■ Task brief: Count the lines in the records below that contain the string "dimensions", treating uppercase and lowercase as different. Reply with the number alone.

— begin —

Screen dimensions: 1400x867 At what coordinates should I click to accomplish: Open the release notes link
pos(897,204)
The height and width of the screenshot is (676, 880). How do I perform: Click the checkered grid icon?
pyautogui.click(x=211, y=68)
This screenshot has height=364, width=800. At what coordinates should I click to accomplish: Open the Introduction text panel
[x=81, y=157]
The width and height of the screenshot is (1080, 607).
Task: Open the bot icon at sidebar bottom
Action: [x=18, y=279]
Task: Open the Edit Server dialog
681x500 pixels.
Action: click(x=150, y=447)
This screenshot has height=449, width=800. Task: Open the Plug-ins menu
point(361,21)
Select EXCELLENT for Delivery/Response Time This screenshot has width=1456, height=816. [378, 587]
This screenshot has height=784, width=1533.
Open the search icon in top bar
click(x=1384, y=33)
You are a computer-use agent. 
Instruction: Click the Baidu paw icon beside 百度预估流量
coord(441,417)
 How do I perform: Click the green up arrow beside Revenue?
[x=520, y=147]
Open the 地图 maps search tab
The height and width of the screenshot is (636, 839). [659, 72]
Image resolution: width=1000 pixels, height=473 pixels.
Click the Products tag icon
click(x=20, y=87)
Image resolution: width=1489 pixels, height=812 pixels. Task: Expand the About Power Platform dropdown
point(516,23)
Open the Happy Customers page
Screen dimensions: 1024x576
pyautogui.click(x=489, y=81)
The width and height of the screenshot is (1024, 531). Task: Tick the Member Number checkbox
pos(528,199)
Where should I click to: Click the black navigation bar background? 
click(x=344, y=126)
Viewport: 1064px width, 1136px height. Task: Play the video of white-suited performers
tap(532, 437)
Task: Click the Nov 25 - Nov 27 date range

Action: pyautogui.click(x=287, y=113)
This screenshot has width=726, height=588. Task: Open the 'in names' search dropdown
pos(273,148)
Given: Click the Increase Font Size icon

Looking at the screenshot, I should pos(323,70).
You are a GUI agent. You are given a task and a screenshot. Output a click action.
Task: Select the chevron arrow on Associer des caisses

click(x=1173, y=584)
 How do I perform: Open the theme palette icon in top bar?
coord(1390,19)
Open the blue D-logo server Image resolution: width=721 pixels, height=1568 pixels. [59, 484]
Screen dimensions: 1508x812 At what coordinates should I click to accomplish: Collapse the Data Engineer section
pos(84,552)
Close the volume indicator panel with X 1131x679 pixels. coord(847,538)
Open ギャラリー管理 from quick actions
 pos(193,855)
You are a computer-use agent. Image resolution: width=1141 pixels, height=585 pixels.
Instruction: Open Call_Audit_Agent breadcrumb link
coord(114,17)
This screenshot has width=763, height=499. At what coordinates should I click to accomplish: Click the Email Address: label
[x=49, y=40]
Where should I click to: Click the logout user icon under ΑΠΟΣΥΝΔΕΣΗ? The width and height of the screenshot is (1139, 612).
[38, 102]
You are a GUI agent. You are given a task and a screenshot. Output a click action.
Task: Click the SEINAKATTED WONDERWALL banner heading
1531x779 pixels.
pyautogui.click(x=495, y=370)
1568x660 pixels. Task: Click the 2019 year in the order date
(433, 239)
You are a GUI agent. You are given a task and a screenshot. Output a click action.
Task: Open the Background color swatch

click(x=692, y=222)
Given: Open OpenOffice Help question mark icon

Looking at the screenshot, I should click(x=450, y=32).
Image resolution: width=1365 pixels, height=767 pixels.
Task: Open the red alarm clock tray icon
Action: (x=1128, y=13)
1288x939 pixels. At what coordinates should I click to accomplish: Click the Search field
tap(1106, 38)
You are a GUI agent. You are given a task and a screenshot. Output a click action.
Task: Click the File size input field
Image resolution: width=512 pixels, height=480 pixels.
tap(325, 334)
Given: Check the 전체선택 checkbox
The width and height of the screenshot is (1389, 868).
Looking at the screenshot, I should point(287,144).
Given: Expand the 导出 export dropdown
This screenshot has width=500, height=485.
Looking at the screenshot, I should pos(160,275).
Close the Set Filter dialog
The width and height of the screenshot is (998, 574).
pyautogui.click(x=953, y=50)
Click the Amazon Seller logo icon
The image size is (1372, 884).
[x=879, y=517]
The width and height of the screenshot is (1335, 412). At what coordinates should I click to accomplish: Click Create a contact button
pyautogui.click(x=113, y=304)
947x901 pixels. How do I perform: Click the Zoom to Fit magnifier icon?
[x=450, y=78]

— end —

■ Problem solution: 3